While earning a degree in aeronautical engineering at Pennsylvania State University, he was commissioned an ensign in the Reserve Officers Training Corps, and in 1964 he received a master’s degree at the Naval Postgraduate School in Monterey, Calif.
He was stationed in Jacksonville, Fla., when, on a training flight, the plane he was in clipped wings with another plane. The other plane landed safely, but he and his instructor had to bail out.
“It wasn’t uncomfortable except that I went through the top of a Florida pine tree,” he said.
Mr. Weitz, known by the nickname P. J., served as a pilot in the Navy in Vietnam before being selected by NASA for the astronaut corps in 1966.
He was the pilot on the 1973 mission to the Skylab space station, working under Commander Charles Conrad Jr., with Joseph P. Kerwin rounding out the crew. Skylab, the first American space station, had been sent up on May 14, and the three men were to blast off the next day and board it. But a heat shield designed to protect the lab from the sun was damaged during launch, so the crew waited while NASA engineers devised a makeshift repair for them to implement.

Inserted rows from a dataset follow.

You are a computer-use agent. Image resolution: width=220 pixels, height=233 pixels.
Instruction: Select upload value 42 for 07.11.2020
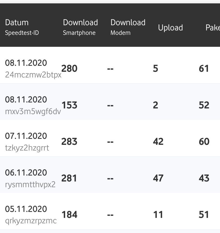click(158, 141)
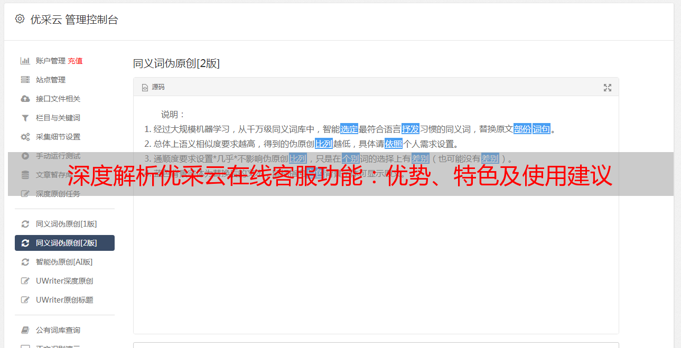Viewport: 681px width, 348px height.
Task: Click highlighted word 选定 in editor
Action: coord(349,129)
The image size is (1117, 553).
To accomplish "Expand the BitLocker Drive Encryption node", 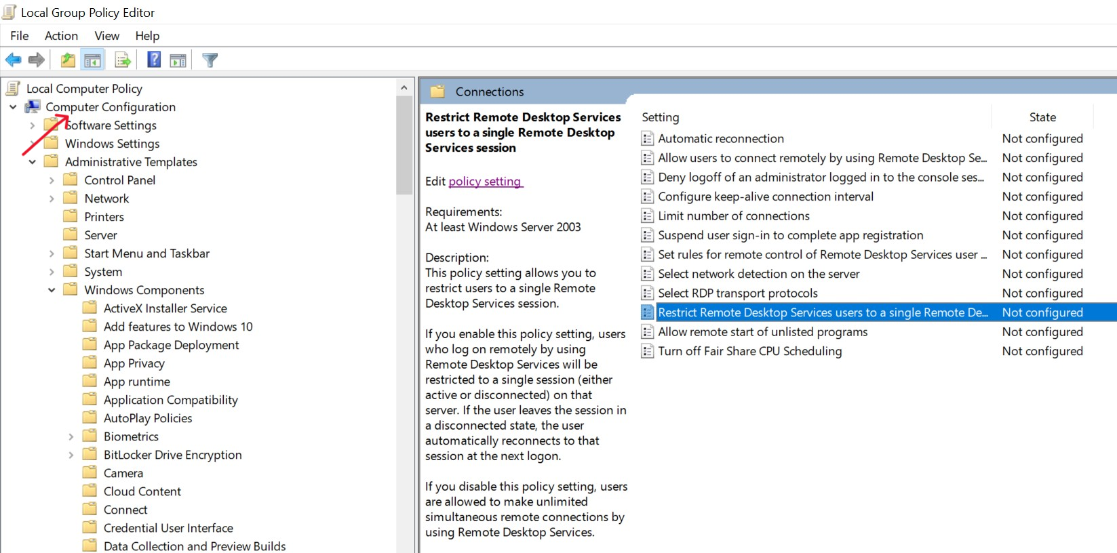I will coord(71,455).
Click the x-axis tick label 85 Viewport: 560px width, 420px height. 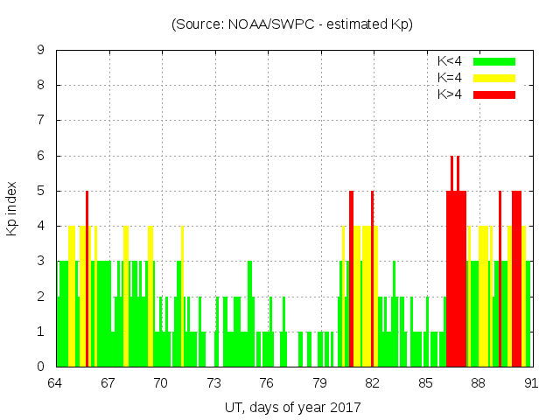point(425,383)
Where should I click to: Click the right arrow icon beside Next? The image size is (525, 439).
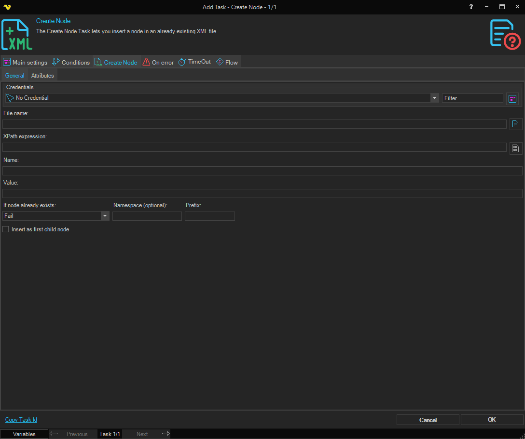(166, 434)
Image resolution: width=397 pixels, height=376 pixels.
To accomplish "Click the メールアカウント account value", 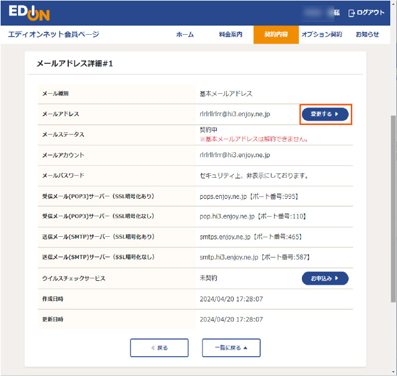I will (x=234, y=155).
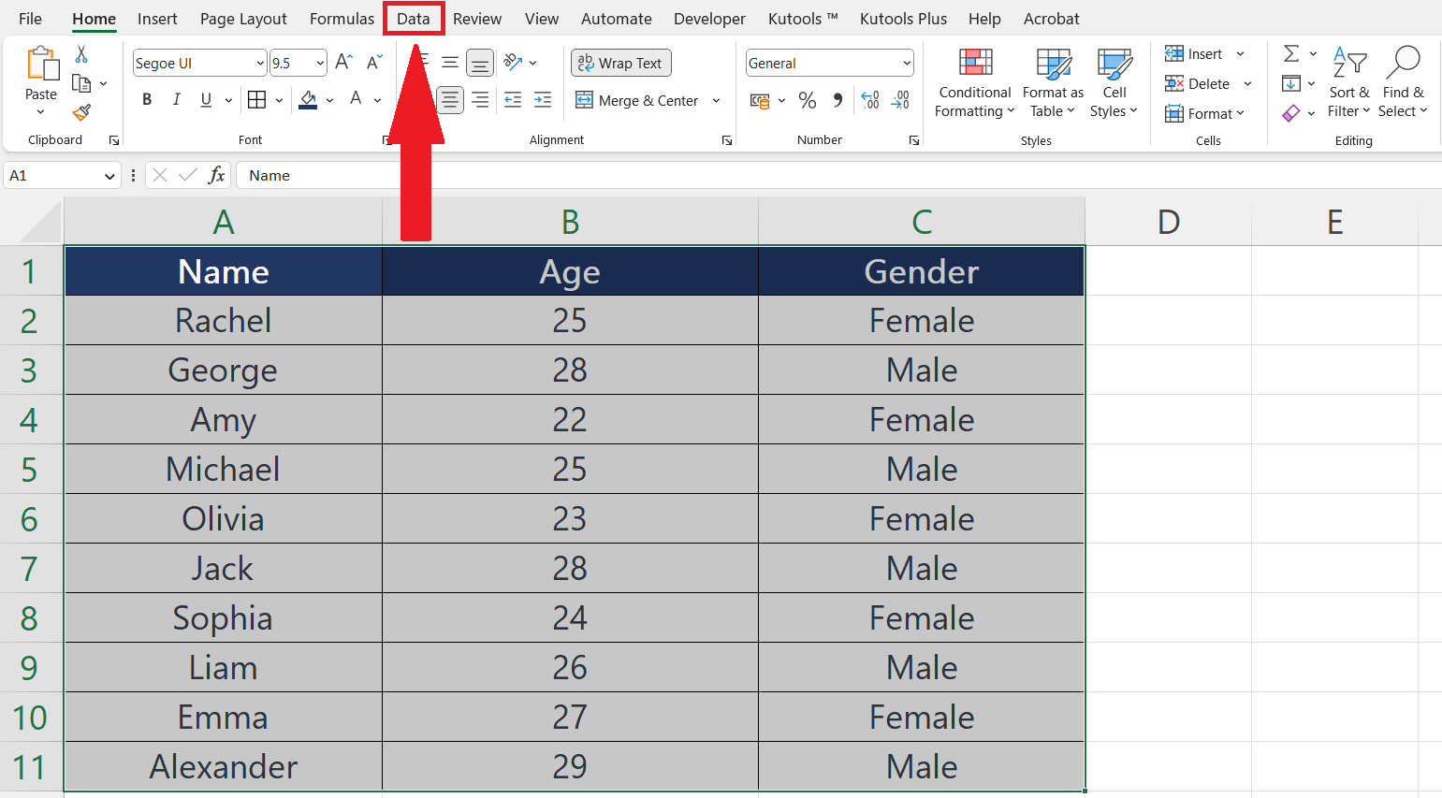Click the Cut scissors icon
Image resolution: width=1442 pixels, height=798 pixels.
(x=81, y=53)
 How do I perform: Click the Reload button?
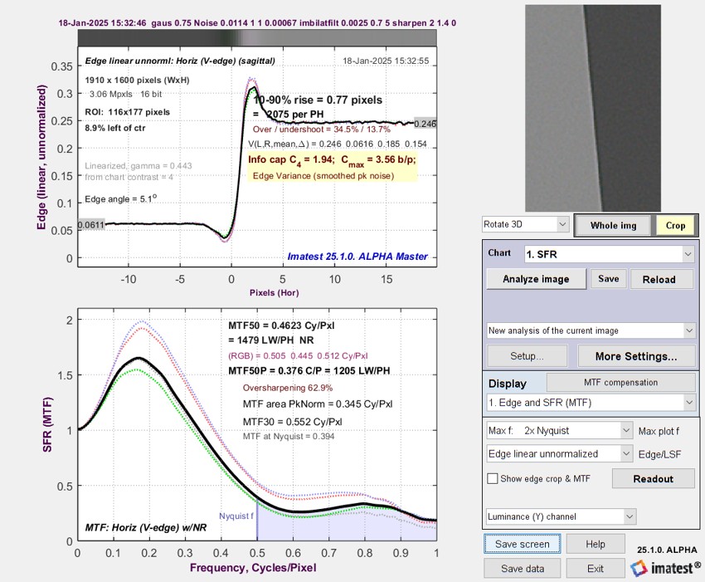(659, 279)
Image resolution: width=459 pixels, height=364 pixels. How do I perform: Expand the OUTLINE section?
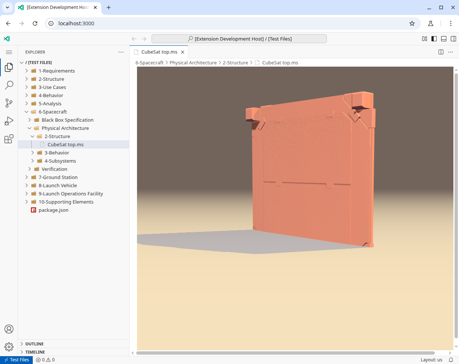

Ellen Ochoa, director of the Johnson Space Center, said in a statement, “P. J.’s role on the first Skylab mission helped save NASA’s first space station.”
Two other manned missions visited the station later that year, conducting experiments involving solar observation, the effects of microgravity on humans, and much more. After the last astronauts left in February 1974, Skylab continued to orbit until 1979, when it took a much-publicized but ultimately harmless dive back to Earth, disintegrating as it re-entered the atmosphere.
Mr. Weitz’s wife, the former Suzanne Berry, whom he had married in 1956, was not surprised at the fix-it abilities he demonstrated on the Skylab mission.
“He’s very handy around the house,” she told The New York Times in an interview in June 1973. Shortly before he blasted off for the space station, she said, he was on the roof replacing shingles.
Mr. Weitz returned to the military after that flight and retired in 1976. But he returned to NASA as the space shuttle era began.
On April 4, 1983, Mr. Weitz led a crew of four that took Challenger on its maiden voyage, landing it successfully at Edwards Air Force Base in California on April 9. After the ship exploded almost three years later, the shuttle program was suspended while NASA investigated the cause and did a lot of soul searching about its processes and structure.
Mr. Weitz was among several idle astronauts given management responsibilities; he became a deputy director of the Johnson Space Center, retiring from that post in 1994.
One concern after the Challenger explosion was that NASA had been undertaking too many flights too quickly. Mr. Weitz acknowledged that problem in an interview on the CBS News program “Face the Nation” in 1986.
“In the past I firmly believe that the system has come to succumb, probably subconsciously, to the pressures of schedule,” he said. “And I think one of the things we ought to see that we don’t do again in the future is set ourselves up where we are susceptible to such pressures.”
Suzanne Weitz died last year. Mr. Weitz’s survivors include a daughter, Cindy Difranco; a son, Matt; and a sister, Evelyn Richards.
During his two missions, Mr. Weitz spent 33 days in space, always with a touch of awe. In a 1983 interview with The Times, he recalled that during his Skylab stay, he never tired of looking at the view of Earth.
“Nearly all my time was spent at the window,” he said.